Intentos de explicar el momento político hoy

Señor Director:
En mis intentos por entender el momento político, he repetido que se hace necesario considerar que si bien la humanidad sigue dividida en naciones y regiones, conviene partir de la idea de que hoy, con los medios disponibles, se está produciendo de hecho un estado de unificación de la comunidad humana. Por lo tanto, ha pasado el momento de análisis centrados en un ámbito cerrado (la nación) o algo más amplio (la región). El ámbito operante es cada día más universal.
En mi nota de ayer tomé como referencia el comentario de un analista periodístico sobre el momento argentino. Después de escrita esa columna, pude enfrascarme en un análisis que hace Edgardo Mocca el pasado domingo en Página/12 sobre humores y futuro político argentino.
La voz humores puede sonar extraña, Mocca explica que la toma de Maquiavelo (El Príncipe) para referirse al antagonismo entre los “grandes” y el pueblo. También hay dos humores en la Argentina, que no son ni ideologías coherentes ni rigurosas inclusiones clasistas, pero que hacen posible el desarrollo de tal o cual proyecto político. El macrismo representa a la meritocracia individualista y neoliberal y le cuesta entrar en el territorio de una vasta y añeja cultura igualitaria, nacionalista y estatista. Tales son los humores que se enfrentan. Cuando se habla de unidad peronista para enfrentar al neoliberalismo se repite un mito, el de una unidad que existe “fuera del espacio y fuera de la historia”, porque muchos creen en ella y eso puede producir hechos políticos. Lo que realmente sucede es que hoy las elites peronistas participan de los dos humores antagónicos. Y “eso es curiosamente lo que acerca a Macri y a Pichetto”. En eso están los que organizan el pacto de la Moncloa criollo, porque “el problema de la unidad peronista no es de personalismos ni de rencores personales. Es el lugar histórico que cada grupo está dispuesto a ocupar”. El campo del peronismo del “orden y la gobernabilidad” está atravesado por una incertidumbre muy profunda: cómo preservar su poder y su influencia territorial sin liderazgos atractivos y pegando su conducta política a los avances del macrismo”. En este campo hay muchos que están sufriendo un desengaño, porque creían en un macrismo negociador y concesivo. Ese pacto no funciona. La mayoría de los gobernadores peronistas firma los acuerdos en materia fiscal, no como fruto de una aceitada negociación sino como resultado de una extorsión, pues el gobierno nacional puede abrir o cerrar los grifos de los recursos provinciales. Este peronismo del orden, sin proyecto político alternativo, sin liderazgos importantes y con graves problemas en ciernes en sus provincias “puede ser el pato de la boda macrista”.

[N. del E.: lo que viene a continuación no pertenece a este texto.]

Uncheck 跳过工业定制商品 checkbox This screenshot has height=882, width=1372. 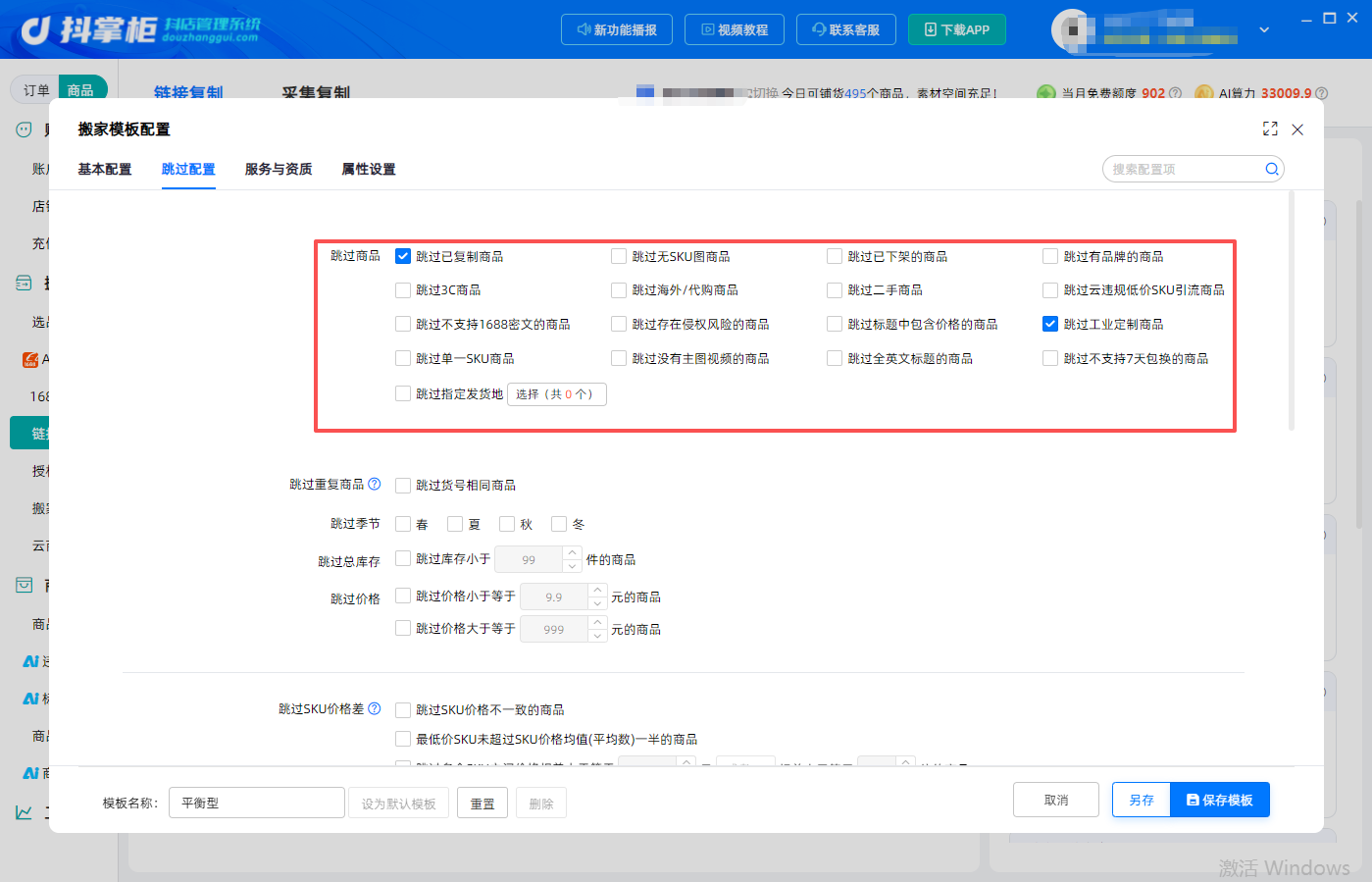point(1050,324)
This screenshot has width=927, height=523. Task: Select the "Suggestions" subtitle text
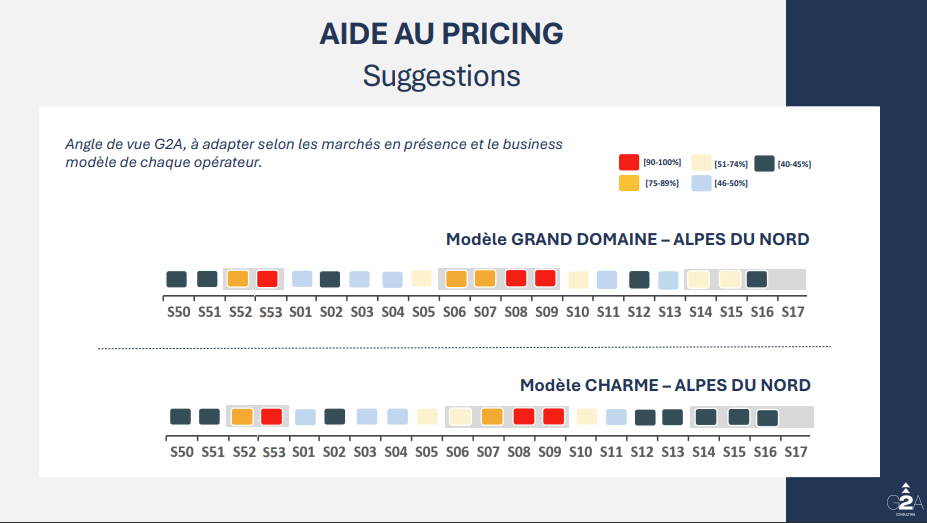click(441, 76)
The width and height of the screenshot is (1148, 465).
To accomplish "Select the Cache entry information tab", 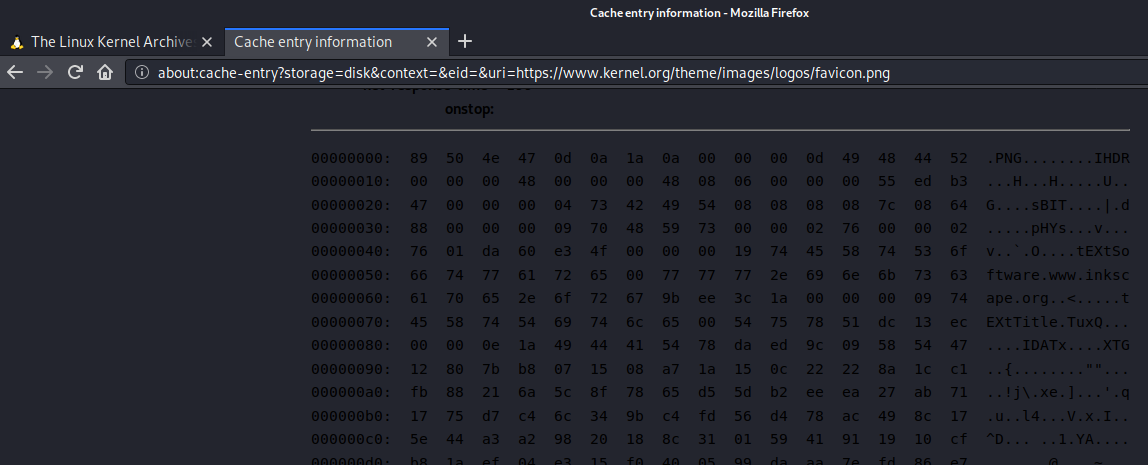I will 336,42.
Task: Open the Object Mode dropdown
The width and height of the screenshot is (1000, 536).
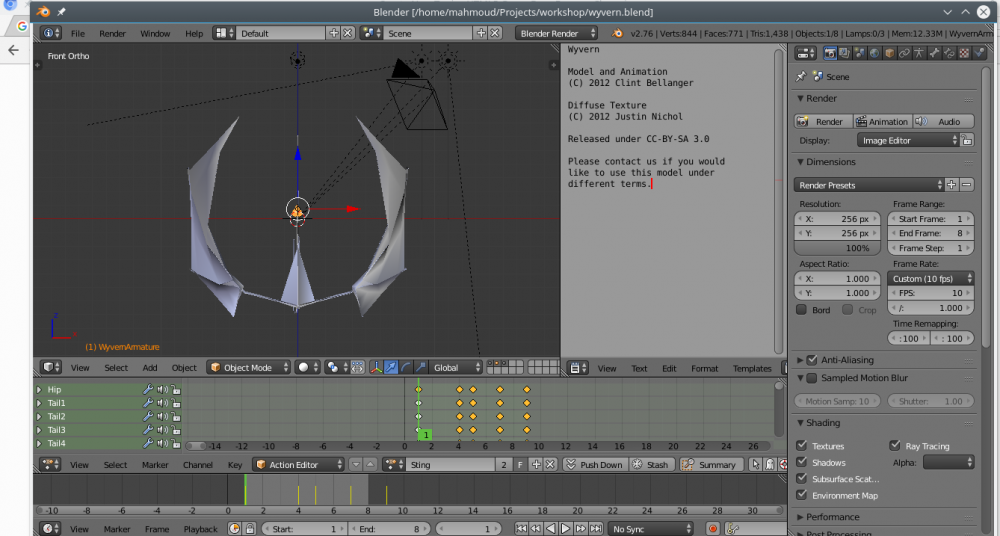Action: (249, 368)
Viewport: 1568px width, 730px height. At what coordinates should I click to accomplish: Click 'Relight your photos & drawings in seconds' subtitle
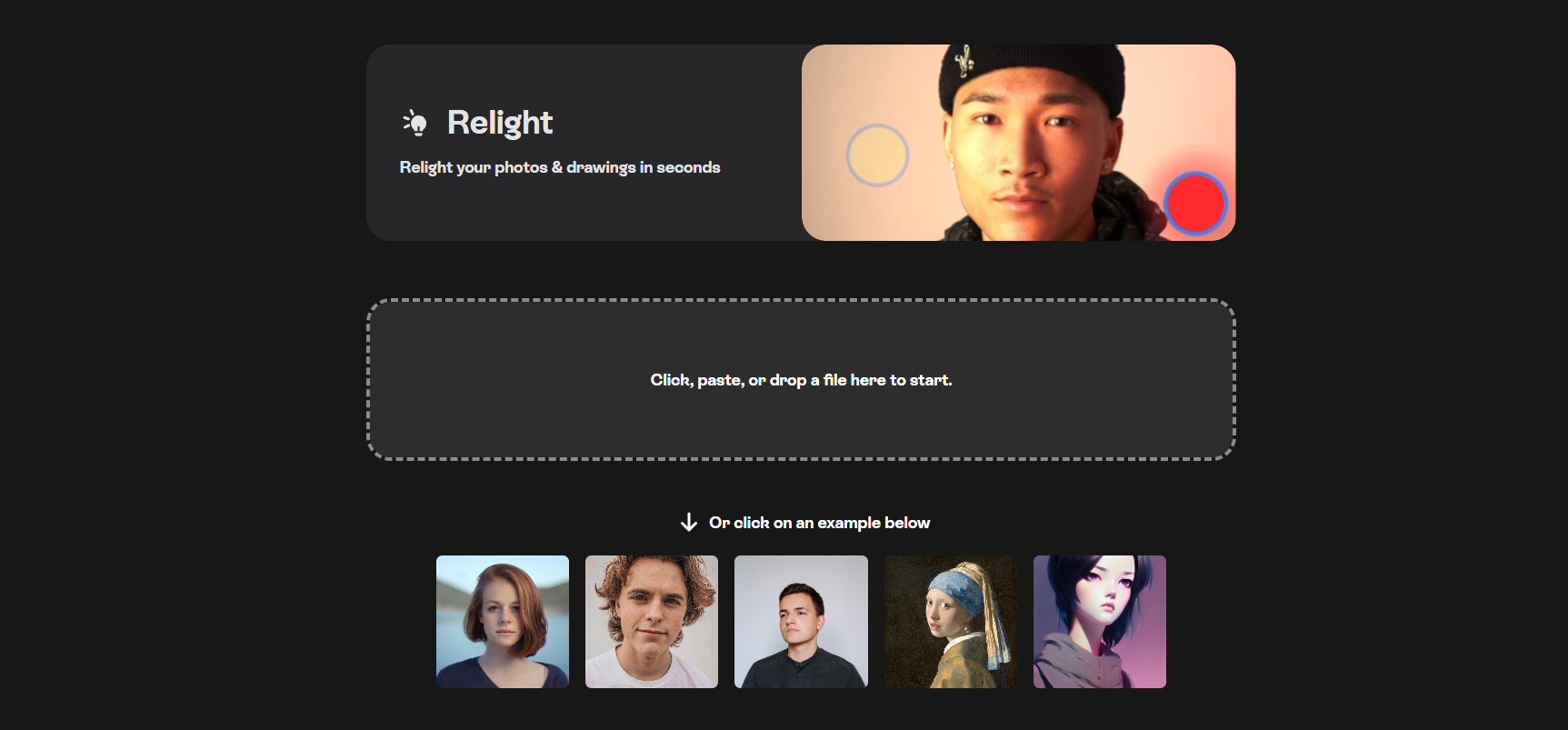coord(560,167)
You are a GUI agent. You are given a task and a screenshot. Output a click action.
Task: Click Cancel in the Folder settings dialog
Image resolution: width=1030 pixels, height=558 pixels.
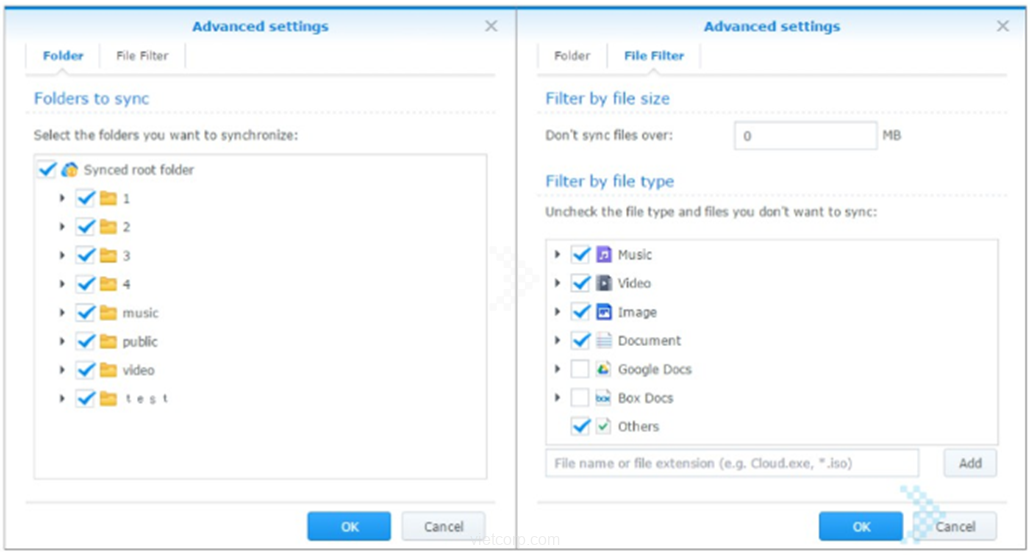(x=443, y=526)
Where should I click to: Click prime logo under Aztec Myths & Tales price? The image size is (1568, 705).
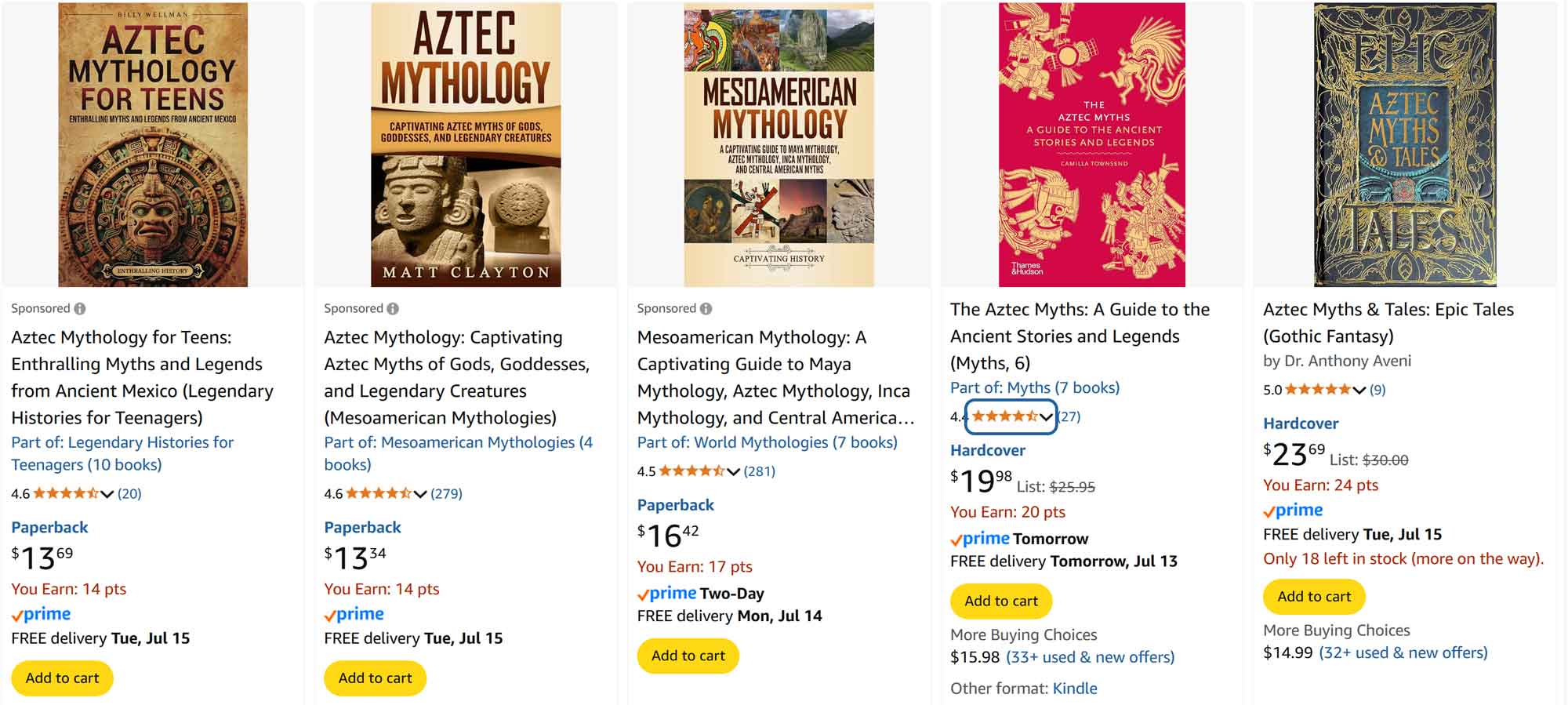pyautogui.click(x=1293, y=511)
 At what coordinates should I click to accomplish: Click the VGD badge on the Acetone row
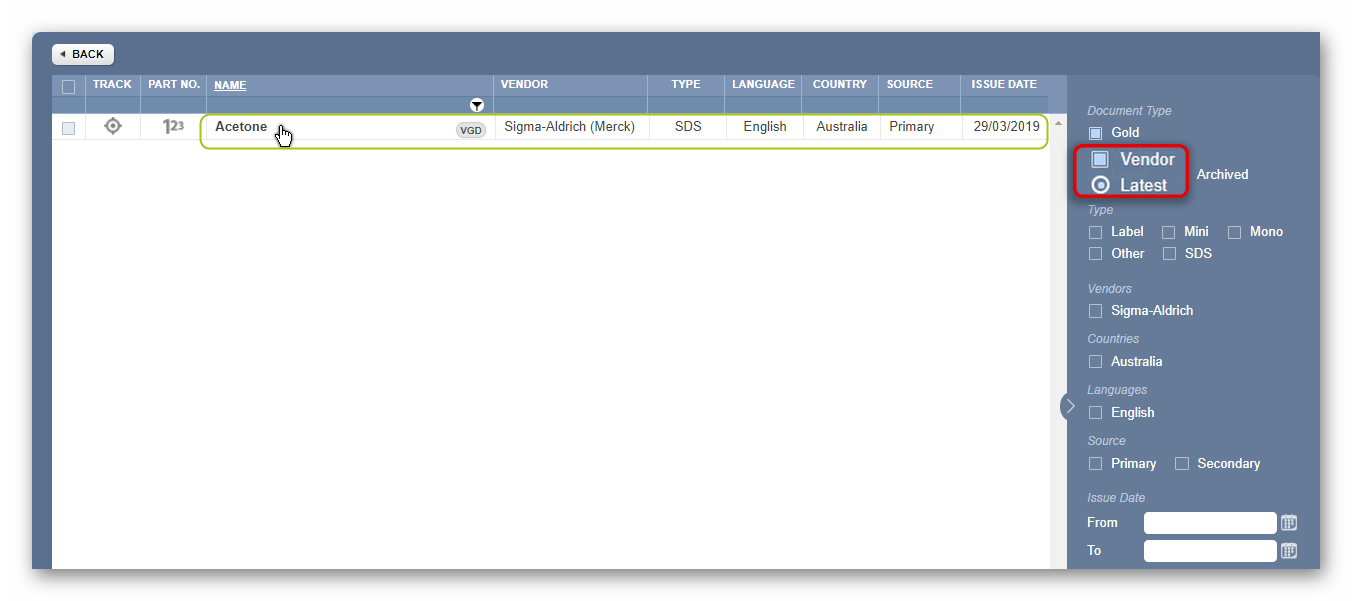pos(470,129)
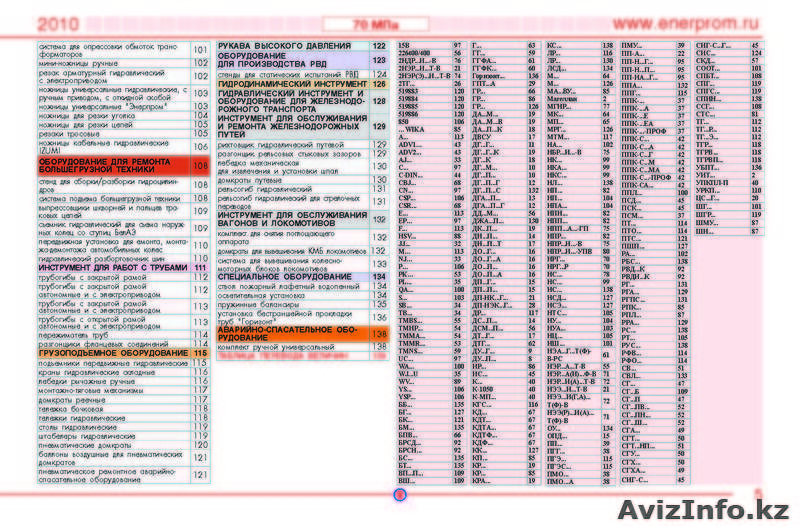Click the домкраты путевые entry
The image size is (800, 526).
(x=290, y=177)
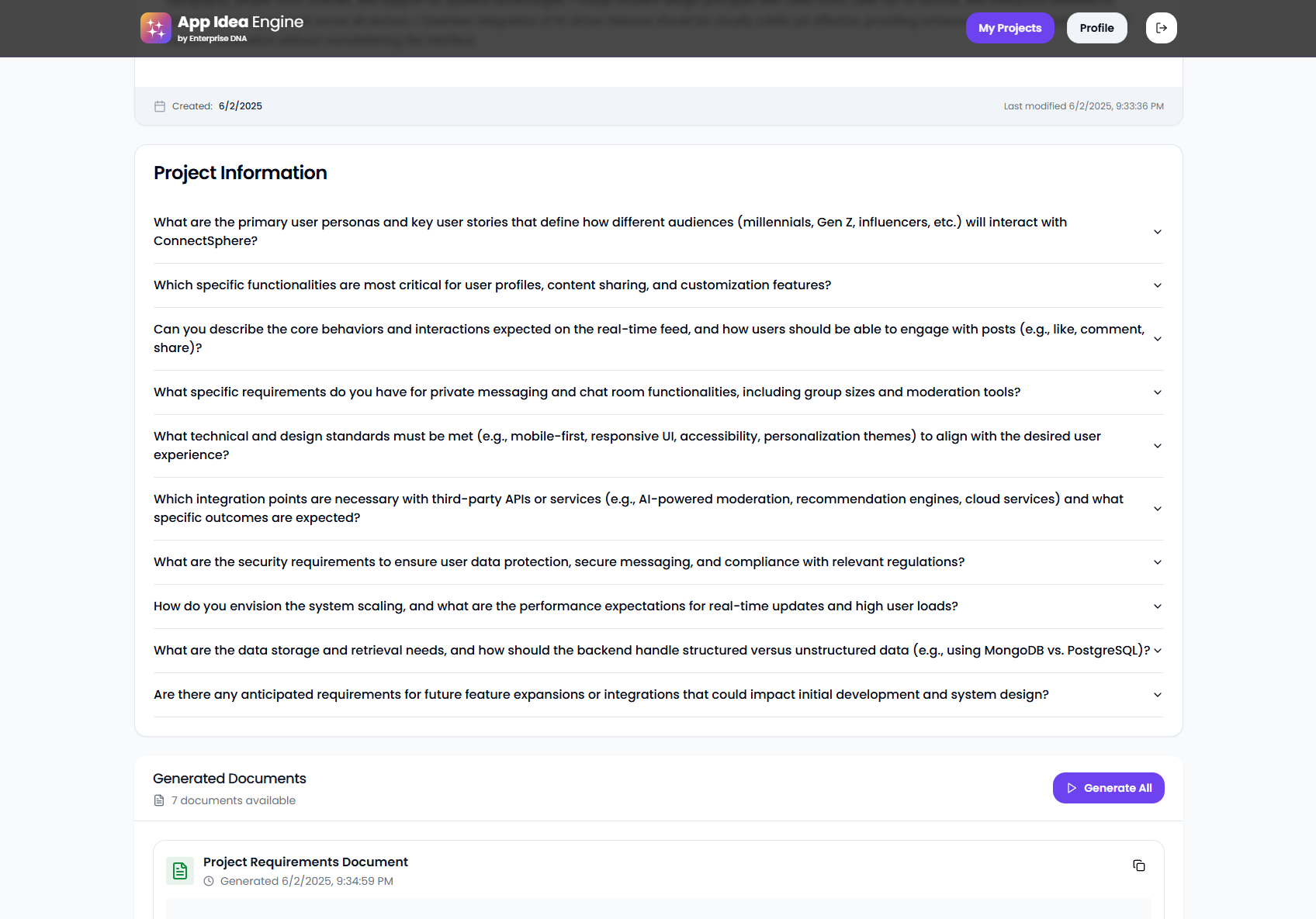Click the green document icon for Project Requirements Document
Viewport: 1316px width, 919px height.
click(x=179, y=870)
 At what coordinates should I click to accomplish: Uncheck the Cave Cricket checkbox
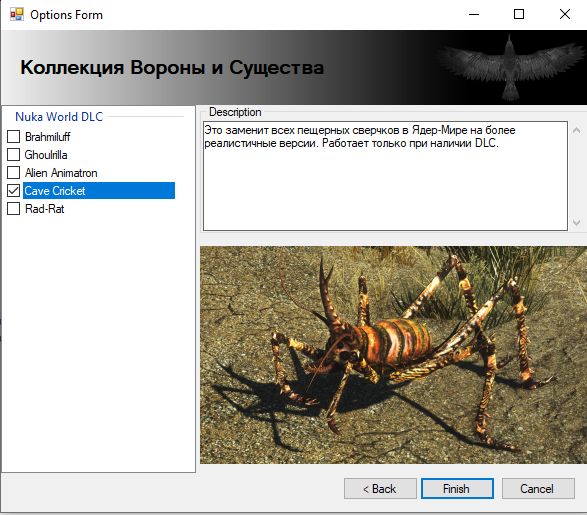coord(13,191)
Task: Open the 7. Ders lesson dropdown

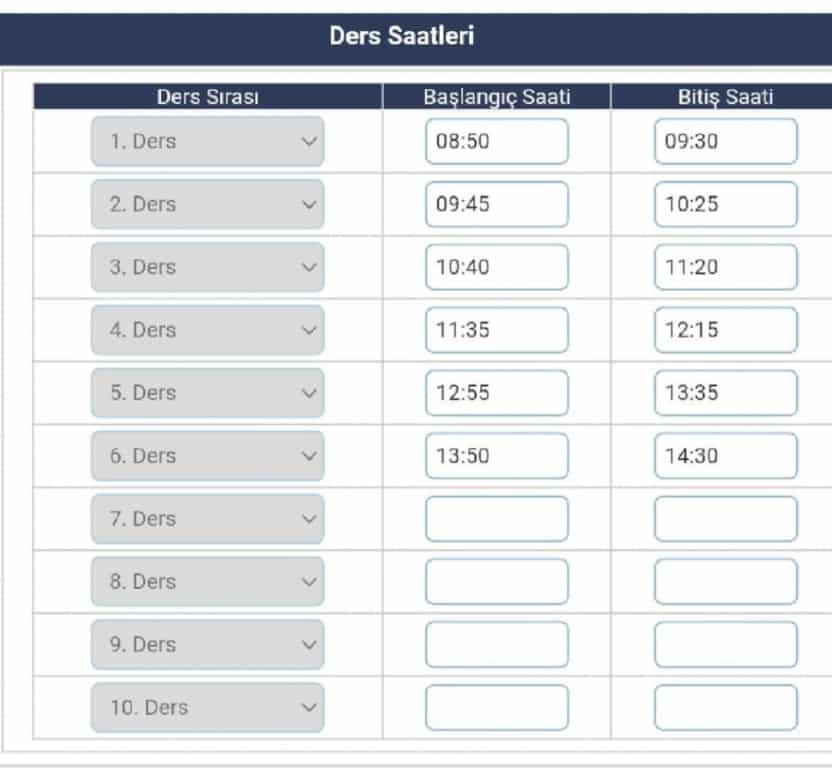Action: pos(207,519)
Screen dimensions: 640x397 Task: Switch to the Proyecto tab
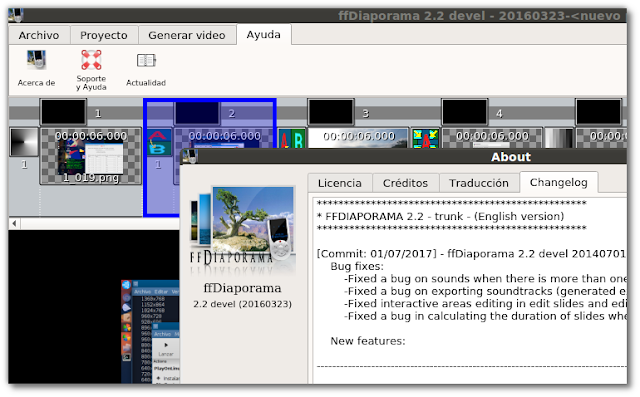[x=104, y=35]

Mocca agrega otra idea: que la política argentina puede no haber entendido el lugar histórico que el macrismo pretende ocupar, que es el de la vieja utopía regresiva de las clases dominantes argentinas. La utopía de reescribir la historia, borrando al peronismo de los derechos sociales, la organización obrera, la igualdad como bandera. Que incluye a la argentina yrigoyenista de los sueños de ascenso social, derechos ciudadanos y la constitución como programa. Hay incompatibilidad insalvable entre la utopía macrista y lo que da sentido a quienes reivindican la identidad peronista. El problema del peronismo es ahora cómo rehacer el frente que consiguió mayorías en los años siguientes al primer derrumbe neoliberal de 2001. “El momento es difícil porque arrecia la violencia político-judicial-mediática contra este sector de la política”.
Hay un relato que da cuenta de la invención de un ruiseñor artificial. Algunos quedan admirados, pero hay alguien que se va diciéndose: “Prefiero oír al ruiseñor”. Aconsejo leer a Mocca y a todos los que suman saberes para dar forma a una visión política, tarea más compleja de lo que se cree.